=== Exercise materials ===
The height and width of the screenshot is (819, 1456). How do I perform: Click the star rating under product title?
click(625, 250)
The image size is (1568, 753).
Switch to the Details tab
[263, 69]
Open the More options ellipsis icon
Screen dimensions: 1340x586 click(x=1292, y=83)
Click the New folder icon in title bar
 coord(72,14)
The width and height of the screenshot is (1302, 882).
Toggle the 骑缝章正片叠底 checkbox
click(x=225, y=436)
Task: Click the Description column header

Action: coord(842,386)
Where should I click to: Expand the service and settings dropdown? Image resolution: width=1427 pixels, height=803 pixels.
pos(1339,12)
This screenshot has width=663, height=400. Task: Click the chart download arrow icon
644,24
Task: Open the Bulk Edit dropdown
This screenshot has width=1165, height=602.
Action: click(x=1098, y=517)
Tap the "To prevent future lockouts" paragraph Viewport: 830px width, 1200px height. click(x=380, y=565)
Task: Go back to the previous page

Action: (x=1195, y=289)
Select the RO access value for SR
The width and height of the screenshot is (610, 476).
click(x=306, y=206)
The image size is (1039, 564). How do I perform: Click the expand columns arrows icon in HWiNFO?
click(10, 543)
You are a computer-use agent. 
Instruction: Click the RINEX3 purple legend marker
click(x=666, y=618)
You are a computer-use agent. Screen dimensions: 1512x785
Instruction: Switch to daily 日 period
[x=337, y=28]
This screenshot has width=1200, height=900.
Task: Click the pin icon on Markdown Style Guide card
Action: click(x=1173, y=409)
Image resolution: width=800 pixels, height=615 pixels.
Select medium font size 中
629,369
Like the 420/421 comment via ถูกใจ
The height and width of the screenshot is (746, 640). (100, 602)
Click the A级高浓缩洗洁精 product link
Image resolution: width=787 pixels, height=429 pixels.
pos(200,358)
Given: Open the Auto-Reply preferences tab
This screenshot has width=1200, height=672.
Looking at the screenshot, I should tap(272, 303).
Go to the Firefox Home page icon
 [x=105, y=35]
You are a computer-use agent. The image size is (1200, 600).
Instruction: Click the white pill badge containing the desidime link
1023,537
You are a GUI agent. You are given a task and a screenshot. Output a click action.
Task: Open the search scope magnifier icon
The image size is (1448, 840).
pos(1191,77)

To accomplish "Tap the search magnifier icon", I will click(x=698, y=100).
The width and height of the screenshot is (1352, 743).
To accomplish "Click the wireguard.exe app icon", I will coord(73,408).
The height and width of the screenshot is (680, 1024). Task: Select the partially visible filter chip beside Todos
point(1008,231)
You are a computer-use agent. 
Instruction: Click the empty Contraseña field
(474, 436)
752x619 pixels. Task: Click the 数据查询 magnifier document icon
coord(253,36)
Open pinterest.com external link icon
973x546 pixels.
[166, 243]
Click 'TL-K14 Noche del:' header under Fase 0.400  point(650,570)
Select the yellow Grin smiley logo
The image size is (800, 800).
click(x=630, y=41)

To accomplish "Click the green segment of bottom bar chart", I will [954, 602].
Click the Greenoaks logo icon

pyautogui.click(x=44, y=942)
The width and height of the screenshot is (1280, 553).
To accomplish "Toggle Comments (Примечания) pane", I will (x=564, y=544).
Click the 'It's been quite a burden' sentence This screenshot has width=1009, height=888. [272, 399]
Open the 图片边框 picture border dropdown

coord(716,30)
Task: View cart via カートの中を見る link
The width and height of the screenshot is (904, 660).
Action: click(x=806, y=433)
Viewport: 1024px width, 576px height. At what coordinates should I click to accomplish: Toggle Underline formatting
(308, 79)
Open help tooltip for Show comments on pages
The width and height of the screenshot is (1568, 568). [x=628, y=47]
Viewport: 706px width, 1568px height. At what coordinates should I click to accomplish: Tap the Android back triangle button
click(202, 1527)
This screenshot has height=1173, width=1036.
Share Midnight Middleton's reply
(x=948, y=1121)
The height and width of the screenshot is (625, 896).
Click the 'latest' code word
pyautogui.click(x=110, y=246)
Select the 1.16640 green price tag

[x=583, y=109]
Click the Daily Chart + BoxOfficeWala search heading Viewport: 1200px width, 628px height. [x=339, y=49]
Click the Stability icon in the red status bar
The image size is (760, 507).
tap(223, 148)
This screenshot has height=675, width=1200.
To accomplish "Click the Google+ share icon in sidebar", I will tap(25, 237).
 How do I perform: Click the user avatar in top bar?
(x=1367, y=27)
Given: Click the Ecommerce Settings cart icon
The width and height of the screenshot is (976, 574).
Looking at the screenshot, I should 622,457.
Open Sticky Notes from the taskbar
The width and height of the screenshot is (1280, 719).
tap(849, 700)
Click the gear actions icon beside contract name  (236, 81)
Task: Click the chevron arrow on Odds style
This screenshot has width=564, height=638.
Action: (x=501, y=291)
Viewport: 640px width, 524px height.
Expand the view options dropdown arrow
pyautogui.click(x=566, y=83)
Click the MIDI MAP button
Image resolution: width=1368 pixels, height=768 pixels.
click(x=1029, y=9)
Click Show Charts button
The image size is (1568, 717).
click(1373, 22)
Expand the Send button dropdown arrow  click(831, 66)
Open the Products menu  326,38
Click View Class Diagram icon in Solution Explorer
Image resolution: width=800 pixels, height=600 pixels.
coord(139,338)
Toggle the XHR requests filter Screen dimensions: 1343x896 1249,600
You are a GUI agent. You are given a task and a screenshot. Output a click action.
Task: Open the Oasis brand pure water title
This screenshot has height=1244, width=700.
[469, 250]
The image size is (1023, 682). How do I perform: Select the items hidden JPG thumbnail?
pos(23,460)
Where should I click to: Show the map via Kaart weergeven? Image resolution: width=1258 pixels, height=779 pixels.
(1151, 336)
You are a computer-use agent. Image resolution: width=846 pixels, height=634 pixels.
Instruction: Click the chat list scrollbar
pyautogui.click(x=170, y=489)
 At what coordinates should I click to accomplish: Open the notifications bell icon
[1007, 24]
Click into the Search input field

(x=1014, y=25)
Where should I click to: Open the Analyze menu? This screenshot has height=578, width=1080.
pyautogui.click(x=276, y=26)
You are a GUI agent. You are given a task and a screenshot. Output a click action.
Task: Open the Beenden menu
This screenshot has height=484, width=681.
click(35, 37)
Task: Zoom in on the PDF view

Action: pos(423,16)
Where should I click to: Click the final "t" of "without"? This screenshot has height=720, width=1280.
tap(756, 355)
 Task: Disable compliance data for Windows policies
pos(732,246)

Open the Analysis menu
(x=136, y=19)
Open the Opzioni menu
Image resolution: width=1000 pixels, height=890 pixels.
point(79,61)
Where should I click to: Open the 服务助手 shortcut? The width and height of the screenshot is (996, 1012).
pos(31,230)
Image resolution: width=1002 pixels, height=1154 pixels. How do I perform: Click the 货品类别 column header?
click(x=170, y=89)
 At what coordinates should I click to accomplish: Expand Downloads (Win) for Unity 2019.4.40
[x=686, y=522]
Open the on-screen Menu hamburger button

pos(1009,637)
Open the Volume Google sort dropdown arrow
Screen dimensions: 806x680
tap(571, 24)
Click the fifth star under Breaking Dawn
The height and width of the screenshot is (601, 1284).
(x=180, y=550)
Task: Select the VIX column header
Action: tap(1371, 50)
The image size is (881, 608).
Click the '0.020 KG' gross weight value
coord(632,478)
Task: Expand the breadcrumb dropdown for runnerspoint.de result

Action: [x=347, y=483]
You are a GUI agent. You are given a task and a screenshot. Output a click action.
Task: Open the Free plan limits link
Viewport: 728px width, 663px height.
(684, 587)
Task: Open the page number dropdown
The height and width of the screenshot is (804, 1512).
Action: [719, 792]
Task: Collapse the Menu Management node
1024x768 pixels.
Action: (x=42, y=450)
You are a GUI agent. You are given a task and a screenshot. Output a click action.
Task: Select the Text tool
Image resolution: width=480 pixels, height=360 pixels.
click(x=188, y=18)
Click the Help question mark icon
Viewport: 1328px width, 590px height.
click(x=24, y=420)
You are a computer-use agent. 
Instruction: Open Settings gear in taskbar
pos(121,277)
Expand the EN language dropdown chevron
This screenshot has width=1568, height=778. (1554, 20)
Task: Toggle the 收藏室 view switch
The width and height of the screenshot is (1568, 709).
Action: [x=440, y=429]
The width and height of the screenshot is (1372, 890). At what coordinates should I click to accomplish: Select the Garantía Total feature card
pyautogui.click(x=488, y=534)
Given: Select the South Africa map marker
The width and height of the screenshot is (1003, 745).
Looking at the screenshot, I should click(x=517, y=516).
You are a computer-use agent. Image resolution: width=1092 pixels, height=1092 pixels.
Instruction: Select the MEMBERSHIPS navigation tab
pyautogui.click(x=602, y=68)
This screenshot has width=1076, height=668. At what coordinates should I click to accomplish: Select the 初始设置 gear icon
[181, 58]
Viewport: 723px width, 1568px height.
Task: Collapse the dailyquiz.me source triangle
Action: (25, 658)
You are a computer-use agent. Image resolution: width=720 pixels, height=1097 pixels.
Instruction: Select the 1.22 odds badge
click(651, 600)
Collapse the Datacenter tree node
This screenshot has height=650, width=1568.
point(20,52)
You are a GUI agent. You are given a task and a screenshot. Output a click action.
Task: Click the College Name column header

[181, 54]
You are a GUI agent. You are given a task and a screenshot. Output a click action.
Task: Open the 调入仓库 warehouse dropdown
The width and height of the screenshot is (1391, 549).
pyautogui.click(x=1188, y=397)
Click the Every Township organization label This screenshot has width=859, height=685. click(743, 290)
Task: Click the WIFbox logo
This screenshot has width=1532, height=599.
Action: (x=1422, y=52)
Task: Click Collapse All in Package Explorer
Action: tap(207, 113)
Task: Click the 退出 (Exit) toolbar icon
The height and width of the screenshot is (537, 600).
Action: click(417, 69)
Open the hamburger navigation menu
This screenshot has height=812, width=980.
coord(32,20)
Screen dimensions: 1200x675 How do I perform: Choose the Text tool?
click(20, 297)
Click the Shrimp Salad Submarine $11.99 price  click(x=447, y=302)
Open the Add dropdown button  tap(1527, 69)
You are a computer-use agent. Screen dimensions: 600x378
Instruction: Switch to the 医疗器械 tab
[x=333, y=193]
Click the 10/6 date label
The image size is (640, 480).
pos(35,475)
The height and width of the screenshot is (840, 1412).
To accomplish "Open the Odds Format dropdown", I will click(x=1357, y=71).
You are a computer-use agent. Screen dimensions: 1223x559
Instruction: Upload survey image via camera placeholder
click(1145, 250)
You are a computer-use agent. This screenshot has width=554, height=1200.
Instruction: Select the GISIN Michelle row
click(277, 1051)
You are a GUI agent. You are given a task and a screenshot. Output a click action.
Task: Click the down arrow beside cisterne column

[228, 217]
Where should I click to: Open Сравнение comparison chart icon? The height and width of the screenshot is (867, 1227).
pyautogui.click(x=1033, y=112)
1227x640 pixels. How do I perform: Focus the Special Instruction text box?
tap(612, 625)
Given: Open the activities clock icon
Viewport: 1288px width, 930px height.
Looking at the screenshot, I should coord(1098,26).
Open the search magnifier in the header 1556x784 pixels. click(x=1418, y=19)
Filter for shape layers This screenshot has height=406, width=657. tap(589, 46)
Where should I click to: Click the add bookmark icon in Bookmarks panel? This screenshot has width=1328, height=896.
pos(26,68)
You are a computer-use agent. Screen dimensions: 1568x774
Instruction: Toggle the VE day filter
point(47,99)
===
Aim of the task: Print the lines above from the one with "You are a computer-use agent. Screen dimensions: 1223x559" through the one with "You are a computer-use agent. Screen dimensions: 1568x774", both included, exactly as written and nothing more.

Written response:
You are a computer-use agent. Screen dimensions: 1223x559
Instruction: Upload survey image via camera placeholder
click(1145, 250)
You are a computer-use agent. This screenshot has width=554, height=1200.
Instruction: Select the GISIN Michelle row
click(277, 1051)
You are a GUI agent. You are given a task and a screenshot. Output a click action.
Task: Click the down arrow beside cisterne column

[228, 217]
Where should I click to: Open Сравнение comparison chart icon? The height and width of the screenshot is (867, 1227).
pyautogui.click(x=1033, y=112)
1227x640 pixels. How do I perform: Focus the Special Instruction text box?
tap(612, 625)
Given: Open the activities clock icon
Viewport: 1288px width, 930px height.
Looking at the screenshot, I should coord(1098,26).
Open the search magnifier in the header 1556x784 pixels. click(x=1418, y=19)
Filter for shape layers This screenshot has height=406, width=657. tap(589, 46)
Where should I click to: Click the add bookmark icon in Bookmarks panel? This screenshot has width=1328, height=896.
pos(26,68)
You are a computer-use agent. Screen dimensions: 1568x774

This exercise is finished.